This weekend, the inaugural UK Green Film Festival takes place at the Glasgow Film Theatre, and as the media coverage of the Arab spring lessens, a wider conversation on the environmental privation now facing the spread of nations can be had. As water shortages threaten the survival of growing populations in North Africa, the revolutionary political message being sent out to the world is tinted with an ecological overhang.
As the Arab world exposes the democratic frailties in government, so we must turn to our documentary makers to expose the eco-political conspirators who jeopardise our fresh water, clean air and natural landscapes. The highlights include Josh Fox’s eye-opening film GasLand which documents the pollution caused by ‘fracking’ in the USA: a process which drills the earth for natural gas. Fox not only condemns the moral behaviour of the regulators who allow it, but flaunts the political corruption which prevents it being challenged.
Other highlights include Werner Boote’s less political, but arguably more relevant, Plastic Planet.

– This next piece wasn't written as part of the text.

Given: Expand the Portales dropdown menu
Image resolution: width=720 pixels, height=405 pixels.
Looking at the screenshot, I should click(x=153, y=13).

Tracking the history of plastic from its industrial conception to its everyday functionality and usage, the doc-film offers more of an industrio-materialism satire than party corruption exposé, and yet both films represent two sides of the same coin: drawing attention to the narrower details which we mightn’t know about houses an investigative side to our world which balances an equilibrium between knowledge and application.

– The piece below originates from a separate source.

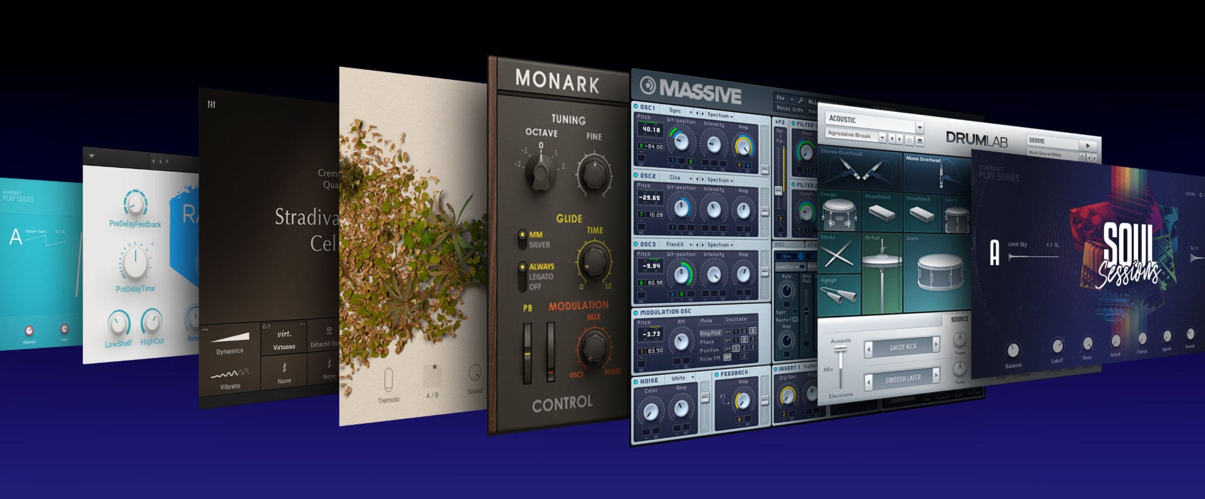Select the Conga drum pad in DrumLab
The image size is (1205, 499).
tap(840, 212)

The environmental concerns facing our world are scarily pressing; a matter discussed with fervency in Al Gore’s sobering 2006 lecture-film An Inconvenient Truth. So the nature of solutions, methodologies and the funding which will support research and action against an increasing shift in natural preservation needs to be constantly critiqued and evaluated. The Big Uneasy, a film appearing at the festival which explores how ill-prepared New Orleans was for Hurricane Katrina, sees creator Harry Shearer available via Skype for a debate on worldwide ecological struggles and to discuss the film itself.

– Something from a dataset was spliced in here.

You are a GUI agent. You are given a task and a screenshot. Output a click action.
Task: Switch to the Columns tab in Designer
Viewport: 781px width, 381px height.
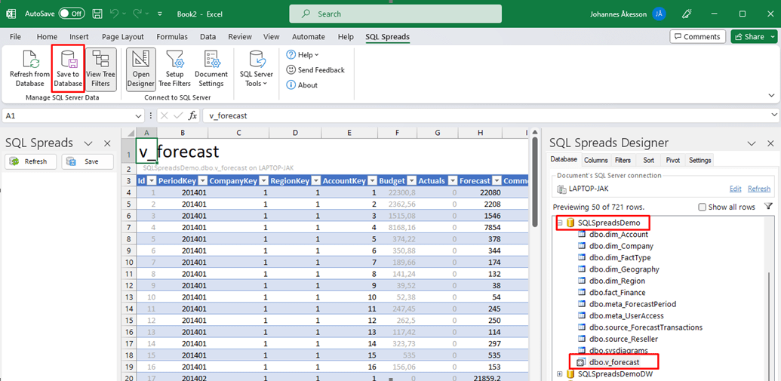point(595,160)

On the same week that Chris Huhne pledges to halve UK carbon emissions by 2025 – an admirable if not questionably vacuous statement, the festival will provide a lavish backdrop for a larger debate on the sincerity of British environmental priority and policy making. If environmental issues aren’t on the government’s main agenda, festivals such as this will hopefully rouse enough interest, support and passion to inflame the concerns of our leaders. Hopefully.